As durezas que Luan enfrenta nos fazem rapidamente simpatizar com ele, mas é depois, na conversa com a tia “liberal”, que o curta se destaca ao mostrar uma versão mais sutil do racismo, quando a mulher lhe diz que ele tem uma “beleza exótica” e pergunta se ele conhece “alguém do seu bairro” que possa lhe arranjar maconha.
Tudo que vemos caminha bem até a conclusão, que, no entanto, surge abrupta demais e não se encaixa tão bem com o ritmo calculado do que vinha antes.
Me Chama Que Eu Vou
Além de O Samba É Primo do Jazz, exibido dois dias antes no Festival de Gramado, outro documentário musical co-produzido pela Globo Filmes é este Me Chama Que Eu Vou, de Joana Mariani — que, assim como aquele longa, é também um filme convencional que se apoia em imagens de arquivo e em curiosidades da vida do artista que retrata.
O artista da vez é Sidney Magal, ícone das mulheres e do brega brasileiro, que se revela simpático, humorado e eloquente em diversas entrevistas atuais e antigas, além de um verdadeiro adorador dos holofotes que afirmava querer ser amado.

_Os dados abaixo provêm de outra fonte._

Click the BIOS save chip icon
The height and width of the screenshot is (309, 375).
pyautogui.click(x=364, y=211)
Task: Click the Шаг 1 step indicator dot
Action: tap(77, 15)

Nesse sentido, Magal foi bem-sucedido, pois muitas mulheres o endeusavam e ficavam loucas só de vê-lo (e homens também, como ouvimos em um relato divertidíssimo).
Refletindo o dinamismo e humor de seu protagonista com recortes de notícias sublinhados ou circulados na tela, o filme oferece um apanhado geral dos momentos mais marcantes da trajetória de Magal, relembrando suas histórias mais cômicas, sua fama de “garanhão pré-fabricado”, sua persona de “amante latino”, seu romantismo considerado cafona por muitos, seus imitadores e também seu guarda-roupa colorido e extravagante.

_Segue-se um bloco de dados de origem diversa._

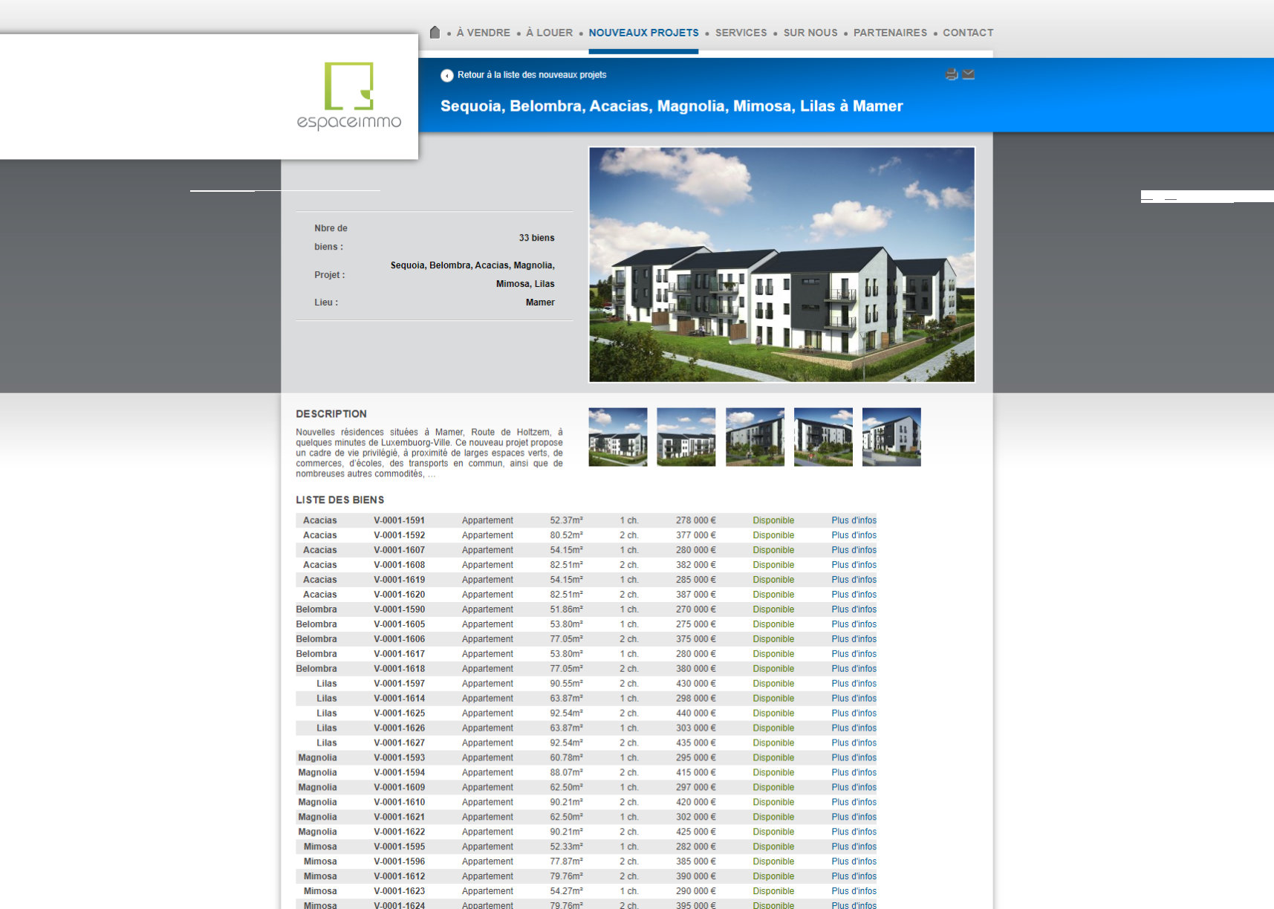Open the SUR NOUS menu item
Screen dimensions: 1274x909
(810, 33)
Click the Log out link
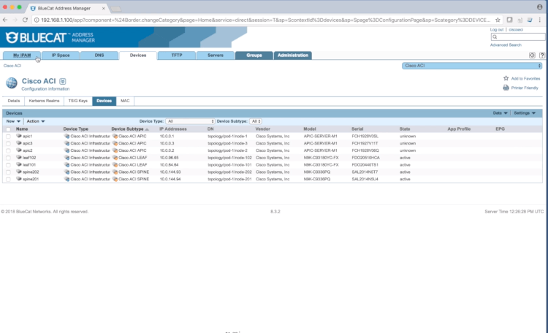 (x=497, y=30)
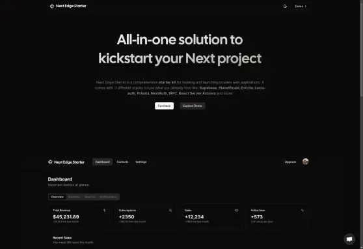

E ficamos sabendo que há na verdade dois Sidneys: o Magal dos palcos e o Magalhães, pai de família dedicado, amoroso e sempre presente — e ver como ele foge completamente do estereótipo do “artista talentoso que não passa de um canalha” é um prazer por si só. O resultado é uma experiência leve e divertida como seu protagonista.
Los Fuertes
O último longa estrangeiro da mostra competitiva exibido no festival foi este chileno Los Fuertes, de Omar Zúñiga, que eu imagino que deva agradar a quem nunca tenha visto um filme de temática LGBT na vida. Adaptado do curta-metragem de Zúñiga Sán Cristóbal (que não vi), o filme começa quando o arquiteto Lucas (Samuel González), que acaba de ganhar uma bolsa de pós-graduação no Canadá, vai de Santiago passar um tempo com a irmã em Niebla, sul do Chile. Lá, conhece Antonio (Antonio Galindo), constramestre de um barco pesqueiro, e os dois iniciam um romance.

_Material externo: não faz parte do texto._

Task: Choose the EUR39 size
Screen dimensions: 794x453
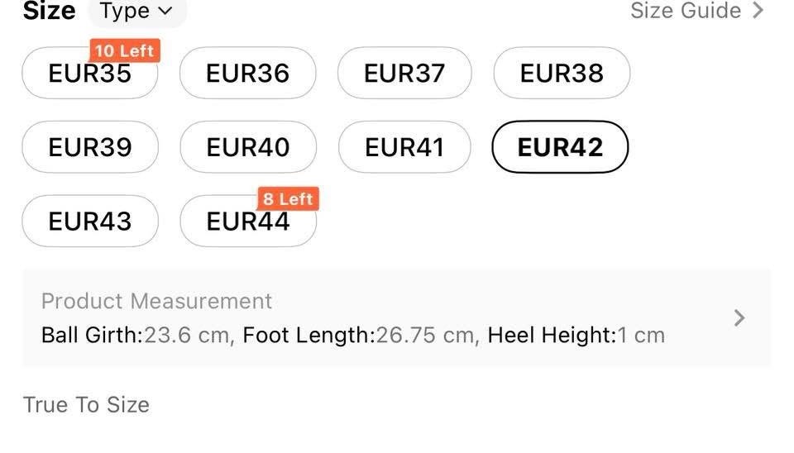Action: [x=89, y=147]
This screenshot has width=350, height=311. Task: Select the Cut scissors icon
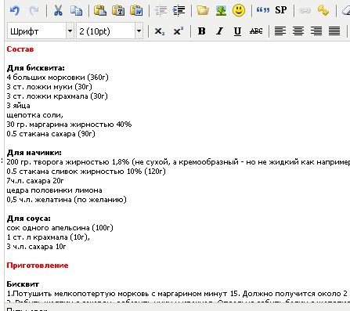click(58, 11)
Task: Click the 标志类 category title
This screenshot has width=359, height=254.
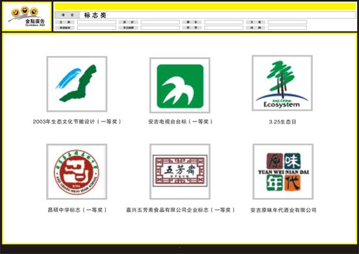Action: click(x=95, y=16)
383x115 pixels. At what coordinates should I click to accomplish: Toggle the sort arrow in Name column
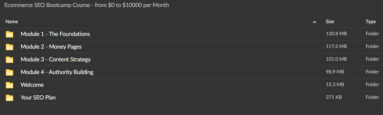314,22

Como já dito acima, tudo o que se vê aqui já foi abordado mil vezes em outros filmes e de maneiras bem melhores. Há os intermináveis olhares penetrantes, o medo de se envolver, o preconceito paterno, et cetera. Não que nada disso não seja válido quando se trata de um relacionamento homoafetivo, mas fica difícil se importar quando o diretor parece mais interessado em fartos olhares e longas cenas de sexo (que cheiram a puro fetiche) do que em desenvolver seus personagens e o que sentem um pelo outro. O resultado é só um romancezinho batido com conflitos ainda mais batidos.
Um desses conflitos surge na forma de um sujeito ciumento e desequilibrado que ameaça o emprego de Antonio, mas as consequências de suas ações não mudam nada quanto as decisões dos personagens centrais. Em outro momento, Lucas leva uma pedrada de um desconhecido bem na cabeça, o que indicaria uma certa hostilidade das pessoas do local, mas isso também é logo abandonado. E há ainda uma subtrama descartável envolvendo um caso da irmã com um médico local que não vai a lugar nenhum.
Com um final que podemos ver de longe, Los Fuertes é tão genérico e óbvio quanto seu título. Para quem quiser ver um bom filme sobre um romance fadado a acabar, fique com Me Chame Pelo Seu Nome (2017), que é bem melhor.